Author, podcast host, speaker and business adviser Catherine Weetman is an expert of the circular economy. Working for Kellogg’s and Tesco led her to focus on circular solutions in manufacturing and retail.
Weetman launched the circular economy consultancy Rethink Global in 2013 and published A Circular Economy Handbook for Business and Supply Chains in 2020. In the Circular Economy Podcast, her wide-ranging conversations with inspiring leaders ask hard questions and strike the balance between optimism and realism.
I connected recently with Weetman via Zoom to learn how both established and disruptive companies can advance circular economy principles.
Kori Goldberg: Over 120 podcasts, you’ve had conversations with people from many industries making real-world impact. What are some of the recurring themes?
Catherine Weetman: When disruptors get going with circular solutions, they don’t have to do much marketing; people are waiting for it, they want to tell all their friends. So there’s a real pull effect when companies are doing proper circular things. But established business leaders really struggle to make the business case…
Circular materials are generally a false solution. This idea that we can just switch to recycled or regenerative materials, that’s a big tick in the box. But the footprint, whether it’s carbon impact or ecological destruction, or pollution that’s ending up in our food and water systems, occurs at every stage of the production-and-use process.
So when it comes to trying to then make a big shift away from this typical strategy to sell more… breaking away from that is really hard for existing businesses.
Goldberg: So companies are struggling to see a path towards profitability that isn’t just the usual “sell more” model. What are some of the most critical challenges hindering widespread adoption of the circular economy principles?
Weetman: Businesses struggle to think about how to create stakeholder value. Everybody’s so focused on “costs down, profits go up; sell more, profits go up.” That’s a one-dimensional mindset.
They need to be thinking about multiple forms of value. That could be making someone feel better about the impact of their purchase on the environment, that they’ve supported fair labor practices, craftsmanship, that kind of thing.
And the same applies to investors, insurers, everybody who’s a stakeholder. Mindsets are starting to shift around: How is this business going to be future-fit? Is it really going to carry on into the future or is there something that’s going to undermine it? How do we move towards something more circular, more resilient, more locally distributed and less reliant on this long, complex, opaque global supply chain?
Goldberg: How can the established companies start to make more strategic shifts towards circularity?
Clayton Christensen (who wrote “The Innovator’s Dilemma“) established this theory of how big, established companies get stuck in their niche and can’t innovate their way out of it… One of the things that Christensen said was to talk to your non-customers.

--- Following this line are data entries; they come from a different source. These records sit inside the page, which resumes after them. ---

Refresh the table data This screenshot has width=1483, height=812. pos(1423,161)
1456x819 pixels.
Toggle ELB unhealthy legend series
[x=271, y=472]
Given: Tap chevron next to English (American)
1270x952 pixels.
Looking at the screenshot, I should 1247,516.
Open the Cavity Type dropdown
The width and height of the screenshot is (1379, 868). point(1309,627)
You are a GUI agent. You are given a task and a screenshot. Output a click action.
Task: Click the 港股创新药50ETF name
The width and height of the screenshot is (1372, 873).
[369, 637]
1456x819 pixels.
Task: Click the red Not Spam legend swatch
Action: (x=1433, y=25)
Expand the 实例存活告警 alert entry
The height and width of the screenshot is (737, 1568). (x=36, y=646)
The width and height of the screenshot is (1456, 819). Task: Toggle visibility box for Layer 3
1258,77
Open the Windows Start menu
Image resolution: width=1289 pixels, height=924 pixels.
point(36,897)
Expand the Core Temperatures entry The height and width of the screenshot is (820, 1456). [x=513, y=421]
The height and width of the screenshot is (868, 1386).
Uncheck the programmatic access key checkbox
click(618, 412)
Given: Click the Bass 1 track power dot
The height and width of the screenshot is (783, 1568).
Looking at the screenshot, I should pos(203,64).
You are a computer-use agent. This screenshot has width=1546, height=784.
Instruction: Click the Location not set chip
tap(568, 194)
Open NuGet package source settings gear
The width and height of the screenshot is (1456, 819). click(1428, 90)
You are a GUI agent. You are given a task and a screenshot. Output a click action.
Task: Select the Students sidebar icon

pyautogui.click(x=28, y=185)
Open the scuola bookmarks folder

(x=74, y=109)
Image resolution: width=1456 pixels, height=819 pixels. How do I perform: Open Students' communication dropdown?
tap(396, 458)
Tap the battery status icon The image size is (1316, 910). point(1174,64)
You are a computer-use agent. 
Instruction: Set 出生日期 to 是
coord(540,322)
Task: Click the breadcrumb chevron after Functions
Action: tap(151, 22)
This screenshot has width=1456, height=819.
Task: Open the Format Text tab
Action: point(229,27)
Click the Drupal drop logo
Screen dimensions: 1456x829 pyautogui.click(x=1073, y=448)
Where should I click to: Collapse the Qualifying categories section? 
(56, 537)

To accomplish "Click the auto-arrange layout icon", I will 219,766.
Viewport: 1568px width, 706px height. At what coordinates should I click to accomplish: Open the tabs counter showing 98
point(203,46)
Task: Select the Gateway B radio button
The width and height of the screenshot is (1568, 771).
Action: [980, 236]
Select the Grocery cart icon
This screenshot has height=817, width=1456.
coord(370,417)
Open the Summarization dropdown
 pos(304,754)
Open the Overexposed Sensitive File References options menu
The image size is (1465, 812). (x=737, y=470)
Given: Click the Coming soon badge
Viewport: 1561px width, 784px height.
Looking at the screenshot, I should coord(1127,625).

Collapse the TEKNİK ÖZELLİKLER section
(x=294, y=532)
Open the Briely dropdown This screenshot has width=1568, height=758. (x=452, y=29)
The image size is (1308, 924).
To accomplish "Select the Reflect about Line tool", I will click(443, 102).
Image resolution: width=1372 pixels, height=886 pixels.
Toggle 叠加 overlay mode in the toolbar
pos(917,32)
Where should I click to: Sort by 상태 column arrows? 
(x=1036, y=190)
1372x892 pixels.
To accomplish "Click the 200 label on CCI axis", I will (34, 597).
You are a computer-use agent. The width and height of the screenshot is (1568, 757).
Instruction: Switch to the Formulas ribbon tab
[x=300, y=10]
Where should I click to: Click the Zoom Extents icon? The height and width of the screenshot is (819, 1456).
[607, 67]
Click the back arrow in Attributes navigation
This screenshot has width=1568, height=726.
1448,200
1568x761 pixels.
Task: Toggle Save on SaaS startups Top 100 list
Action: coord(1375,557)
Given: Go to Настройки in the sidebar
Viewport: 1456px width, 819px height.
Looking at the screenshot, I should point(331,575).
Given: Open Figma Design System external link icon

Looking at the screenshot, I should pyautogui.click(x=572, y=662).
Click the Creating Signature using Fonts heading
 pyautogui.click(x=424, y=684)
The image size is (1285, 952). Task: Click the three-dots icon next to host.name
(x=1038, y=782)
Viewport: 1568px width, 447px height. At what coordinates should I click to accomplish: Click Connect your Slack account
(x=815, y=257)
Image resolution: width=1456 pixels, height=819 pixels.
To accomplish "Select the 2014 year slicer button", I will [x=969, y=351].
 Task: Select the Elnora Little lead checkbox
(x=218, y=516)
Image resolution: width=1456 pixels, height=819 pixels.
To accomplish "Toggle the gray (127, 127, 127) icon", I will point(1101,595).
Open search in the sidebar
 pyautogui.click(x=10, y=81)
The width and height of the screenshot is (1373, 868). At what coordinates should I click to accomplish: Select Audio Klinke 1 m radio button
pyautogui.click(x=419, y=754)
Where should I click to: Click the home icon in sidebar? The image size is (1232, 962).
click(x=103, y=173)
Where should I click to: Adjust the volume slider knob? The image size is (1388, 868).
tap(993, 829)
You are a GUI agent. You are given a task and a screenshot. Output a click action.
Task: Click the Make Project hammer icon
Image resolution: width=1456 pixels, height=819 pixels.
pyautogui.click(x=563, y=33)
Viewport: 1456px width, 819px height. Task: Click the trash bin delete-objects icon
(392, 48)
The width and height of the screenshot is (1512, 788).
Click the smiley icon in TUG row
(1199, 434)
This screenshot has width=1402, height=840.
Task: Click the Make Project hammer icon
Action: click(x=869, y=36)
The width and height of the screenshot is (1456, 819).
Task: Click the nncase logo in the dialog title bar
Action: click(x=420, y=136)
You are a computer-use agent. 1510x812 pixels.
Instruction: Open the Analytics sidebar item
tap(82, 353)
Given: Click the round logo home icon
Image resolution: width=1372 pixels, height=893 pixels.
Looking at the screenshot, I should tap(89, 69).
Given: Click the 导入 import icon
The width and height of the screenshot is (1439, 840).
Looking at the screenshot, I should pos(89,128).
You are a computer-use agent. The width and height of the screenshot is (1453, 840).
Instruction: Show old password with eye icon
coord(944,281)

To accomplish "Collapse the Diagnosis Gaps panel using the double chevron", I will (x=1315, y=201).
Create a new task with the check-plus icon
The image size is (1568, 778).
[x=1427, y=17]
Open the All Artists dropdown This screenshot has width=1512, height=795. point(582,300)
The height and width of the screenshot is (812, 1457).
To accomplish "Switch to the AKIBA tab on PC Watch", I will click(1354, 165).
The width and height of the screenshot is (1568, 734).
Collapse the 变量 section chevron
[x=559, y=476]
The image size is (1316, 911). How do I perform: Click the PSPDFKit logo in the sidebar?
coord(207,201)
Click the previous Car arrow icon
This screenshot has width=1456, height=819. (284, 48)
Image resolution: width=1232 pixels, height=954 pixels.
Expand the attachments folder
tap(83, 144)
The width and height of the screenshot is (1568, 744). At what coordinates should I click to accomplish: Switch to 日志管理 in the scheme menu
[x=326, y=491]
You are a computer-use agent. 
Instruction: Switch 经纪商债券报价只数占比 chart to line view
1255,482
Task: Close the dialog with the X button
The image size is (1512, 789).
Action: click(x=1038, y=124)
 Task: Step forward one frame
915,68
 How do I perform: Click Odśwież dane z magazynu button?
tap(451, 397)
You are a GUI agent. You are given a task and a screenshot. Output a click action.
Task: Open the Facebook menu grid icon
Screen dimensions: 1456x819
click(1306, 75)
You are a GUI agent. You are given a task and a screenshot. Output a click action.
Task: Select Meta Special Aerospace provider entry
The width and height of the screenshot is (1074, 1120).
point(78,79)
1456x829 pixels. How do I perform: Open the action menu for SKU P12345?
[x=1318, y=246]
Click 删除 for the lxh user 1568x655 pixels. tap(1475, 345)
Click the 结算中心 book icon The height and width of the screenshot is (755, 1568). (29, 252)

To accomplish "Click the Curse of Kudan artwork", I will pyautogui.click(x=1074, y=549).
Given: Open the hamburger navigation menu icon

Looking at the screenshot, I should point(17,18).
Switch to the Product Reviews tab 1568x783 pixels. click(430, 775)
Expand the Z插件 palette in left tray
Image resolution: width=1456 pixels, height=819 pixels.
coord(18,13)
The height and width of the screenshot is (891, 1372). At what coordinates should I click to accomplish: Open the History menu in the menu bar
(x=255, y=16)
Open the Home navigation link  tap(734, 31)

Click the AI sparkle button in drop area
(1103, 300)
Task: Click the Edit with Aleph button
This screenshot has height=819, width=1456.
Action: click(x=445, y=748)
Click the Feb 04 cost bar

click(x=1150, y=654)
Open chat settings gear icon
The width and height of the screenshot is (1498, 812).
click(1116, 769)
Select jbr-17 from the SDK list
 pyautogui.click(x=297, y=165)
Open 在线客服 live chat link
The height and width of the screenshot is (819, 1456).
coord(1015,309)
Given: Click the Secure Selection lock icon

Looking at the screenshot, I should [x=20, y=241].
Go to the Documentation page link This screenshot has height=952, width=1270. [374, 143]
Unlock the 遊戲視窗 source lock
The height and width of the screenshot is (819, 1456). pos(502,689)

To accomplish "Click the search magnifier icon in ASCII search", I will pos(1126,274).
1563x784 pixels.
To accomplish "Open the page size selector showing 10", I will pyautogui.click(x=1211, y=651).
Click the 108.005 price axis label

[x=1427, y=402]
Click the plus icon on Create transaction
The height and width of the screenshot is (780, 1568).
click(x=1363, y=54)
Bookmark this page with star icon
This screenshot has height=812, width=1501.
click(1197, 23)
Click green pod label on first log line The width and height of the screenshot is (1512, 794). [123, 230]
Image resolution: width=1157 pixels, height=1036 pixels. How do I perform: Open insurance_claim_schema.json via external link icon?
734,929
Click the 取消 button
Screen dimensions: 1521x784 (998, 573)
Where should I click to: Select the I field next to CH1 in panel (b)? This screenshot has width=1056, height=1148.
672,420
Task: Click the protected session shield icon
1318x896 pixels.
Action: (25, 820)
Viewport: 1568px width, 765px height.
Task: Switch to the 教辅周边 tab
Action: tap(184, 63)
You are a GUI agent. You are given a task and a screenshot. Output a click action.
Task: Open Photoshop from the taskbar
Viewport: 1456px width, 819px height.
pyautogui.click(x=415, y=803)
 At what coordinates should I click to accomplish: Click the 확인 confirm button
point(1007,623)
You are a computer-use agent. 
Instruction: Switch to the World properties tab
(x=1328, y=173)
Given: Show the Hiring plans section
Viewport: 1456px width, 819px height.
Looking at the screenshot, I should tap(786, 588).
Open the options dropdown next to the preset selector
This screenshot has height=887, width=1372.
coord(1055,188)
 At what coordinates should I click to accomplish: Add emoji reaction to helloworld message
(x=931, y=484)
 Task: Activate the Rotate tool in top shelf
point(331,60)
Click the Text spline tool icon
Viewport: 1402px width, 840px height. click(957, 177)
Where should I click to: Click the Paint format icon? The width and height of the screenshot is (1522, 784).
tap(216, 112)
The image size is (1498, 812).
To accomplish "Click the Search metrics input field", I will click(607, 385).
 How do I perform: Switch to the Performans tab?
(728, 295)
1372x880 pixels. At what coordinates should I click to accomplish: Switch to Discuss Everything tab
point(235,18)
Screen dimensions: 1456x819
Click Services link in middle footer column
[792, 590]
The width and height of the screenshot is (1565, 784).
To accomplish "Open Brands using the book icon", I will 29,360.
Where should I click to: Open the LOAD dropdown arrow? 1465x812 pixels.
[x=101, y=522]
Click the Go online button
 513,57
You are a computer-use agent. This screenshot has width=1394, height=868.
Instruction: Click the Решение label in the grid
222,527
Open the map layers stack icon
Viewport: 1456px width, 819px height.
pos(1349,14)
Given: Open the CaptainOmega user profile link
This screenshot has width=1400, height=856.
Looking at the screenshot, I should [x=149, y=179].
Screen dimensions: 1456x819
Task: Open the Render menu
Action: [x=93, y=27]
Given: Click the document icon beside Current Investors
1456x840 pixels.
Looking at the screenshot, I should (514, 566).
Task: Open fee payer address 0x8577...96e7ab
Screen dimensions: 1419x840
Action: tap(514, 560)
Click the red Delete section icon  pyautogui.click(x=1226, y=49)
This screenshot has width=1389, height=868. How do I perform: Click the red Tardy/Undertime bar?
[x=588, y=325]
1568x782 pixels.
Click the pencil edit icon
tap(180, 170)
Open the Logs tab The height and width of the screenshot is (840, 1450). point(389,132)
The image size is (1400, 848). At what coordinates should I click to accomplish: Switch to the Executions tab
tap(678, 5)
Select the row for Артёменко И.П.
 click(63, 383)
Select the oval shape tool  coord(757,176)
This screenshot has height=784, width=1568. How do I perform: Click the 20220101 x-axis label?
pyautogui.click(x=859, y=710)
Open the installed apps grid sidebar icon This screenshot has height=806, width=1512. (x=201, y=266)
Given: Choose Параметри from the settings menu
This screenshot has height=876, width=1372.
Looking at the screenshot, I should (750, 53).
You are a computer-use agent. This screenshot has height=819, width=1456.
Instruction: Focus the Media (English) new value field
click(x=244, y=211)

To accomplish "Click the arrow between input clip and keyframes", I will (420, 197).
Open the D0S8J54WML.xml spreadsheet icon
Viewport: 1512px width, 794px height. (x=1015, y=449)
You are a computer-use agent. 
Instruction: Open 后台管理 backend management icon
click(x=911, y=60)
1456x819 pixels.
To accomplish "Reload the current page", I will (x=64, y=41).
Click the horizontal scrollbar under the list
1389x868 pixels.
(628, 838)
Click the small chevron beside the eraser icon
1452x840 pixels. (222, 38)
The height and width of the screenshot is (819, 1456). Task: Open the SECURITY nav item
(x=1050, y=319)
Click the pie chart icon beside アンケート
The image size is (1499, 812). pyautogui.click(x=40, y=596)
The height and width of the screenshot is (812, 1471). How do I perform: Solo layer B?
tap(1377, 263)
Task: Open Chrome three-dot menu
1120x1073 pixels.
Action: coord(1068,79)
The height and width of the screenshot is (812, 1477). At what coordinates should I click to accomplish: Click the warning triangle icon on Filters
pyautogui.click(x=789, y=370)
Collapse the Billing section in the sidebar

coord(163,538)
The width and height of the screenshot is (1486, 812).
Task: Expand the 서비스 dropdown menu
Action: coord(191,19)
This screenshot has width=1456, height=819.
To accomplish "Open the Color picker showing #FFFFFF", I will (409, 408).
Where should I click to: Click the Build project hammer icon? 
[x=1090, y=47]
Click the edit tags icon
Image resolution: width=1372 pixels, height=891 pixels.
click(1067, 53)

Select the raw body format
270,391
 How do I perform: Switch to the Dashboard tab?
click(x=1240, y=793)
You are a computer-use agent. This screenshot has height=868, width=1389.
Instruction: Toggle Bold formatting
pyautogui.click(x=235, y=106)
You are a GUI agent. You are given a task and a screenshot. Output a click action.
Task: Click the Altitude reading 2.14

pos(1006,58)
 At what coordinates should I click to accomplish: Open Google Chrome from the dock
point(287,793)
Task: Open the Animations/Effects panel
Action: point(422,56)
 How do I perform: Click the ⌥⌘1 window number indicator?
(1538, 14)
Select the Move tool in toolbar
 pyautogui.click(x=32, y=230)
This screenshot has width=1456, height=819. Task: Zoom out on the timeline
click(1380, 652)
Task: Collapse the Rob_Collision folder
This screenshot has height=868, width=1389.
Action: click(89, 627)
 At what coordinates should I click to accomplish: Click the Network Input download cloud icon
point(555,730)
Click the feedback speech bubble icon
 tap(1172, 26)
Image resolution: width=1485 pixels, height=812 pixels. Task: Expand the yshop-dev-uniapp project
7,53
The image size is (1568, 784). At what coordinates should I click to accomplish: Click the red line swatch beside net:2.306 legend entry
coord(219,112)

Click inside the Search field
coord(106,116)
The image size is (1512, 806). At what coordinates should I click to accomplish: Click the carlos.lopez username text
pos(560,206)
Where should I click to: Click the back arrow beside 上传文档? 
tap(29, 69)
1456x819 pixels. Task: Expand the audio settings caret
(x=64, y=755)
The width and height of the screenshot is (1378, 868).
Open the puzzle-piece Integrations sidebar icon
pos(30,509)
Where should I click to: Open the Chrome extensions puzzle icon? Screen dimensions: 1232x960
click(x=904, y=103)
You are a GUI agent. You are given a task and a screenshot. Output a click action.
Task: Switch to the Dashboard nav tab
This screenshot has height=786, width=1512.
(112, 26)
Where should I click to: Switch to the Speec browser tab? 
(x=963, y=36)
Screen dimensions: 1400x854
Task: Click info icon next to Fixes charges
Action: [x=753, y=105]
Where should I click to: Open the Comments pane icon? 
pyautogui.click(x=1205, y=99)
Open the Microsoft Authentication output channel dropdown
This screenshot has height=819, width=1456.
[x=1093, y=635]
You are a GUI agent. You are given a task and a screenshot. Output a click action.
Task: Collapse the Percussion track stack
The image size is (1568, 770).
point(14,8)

Even for a business like Walmart, there are still more non-customers than customers. Think about why they’re not buying from you, and find out what they want.
Goldberg: What advice would you offer the next generation of leaders and entrepreneurs… aspiring to accelerate the circular economy?
Weetman: How can you create multiple forms of value? It’s not just about achieving a particular price tag or trying to make something that’s shareable. You have to really think about what’s not working for the user from the current system.
Thinking about non-customers as well: Who else might want this if it suddenly becomes affordable, or if you can rent it instead of having to buy it?
My three watchwords are, first, affordable; that means good value. It doesn’t mean just low cost; it means getting really good value for money. A low annual cost to own, quality. We want good functionality, multiple functions, if possible.
Second, making sure it’s accessible. Is it easy to get hold of? Can you use it instead of having to own it? Avoiding the burden of ownership, making things convenient.
The last thing is acceptable — socially, ethically and environmentally acceptable, because people want to be good citizens and not be making a choice that ends up “stealing the future,” to use a term from Paul Hawken.
You also have to think about systems scale, feedback loops and how can you test and iterate. …Really think about risks. What if policies or geopolitical conditions change? Start small and think about how to scale out, not scale up… it’s not about building big monoliths anymore. It’s about being local, resilient, adaptable and agile.
Goldberg: Which industries or sectors have shown the most promising advancements towards circularity, and what lessons can other industries learn from these?
Weetman: I’m talking to you through a remanufactured Dell laptop, but it was really manufactured by a company called Circular Computing, and they manufacture other high quality brands, laptops. And then there [are] examples like Fairphone, with the modular design and fair materials. …Apple [is] doing an amazing range of things, but it’s nearly all at the kind of pilot stage.
And then in terms of sort of long established circular practices…we’ve got companies like Caterpillar [that have been] remanufacturing for decades, and it’s the most profitable part of their businesses. …When you think about innovative and circular, you don’t think of a company that’s been around for 75 years.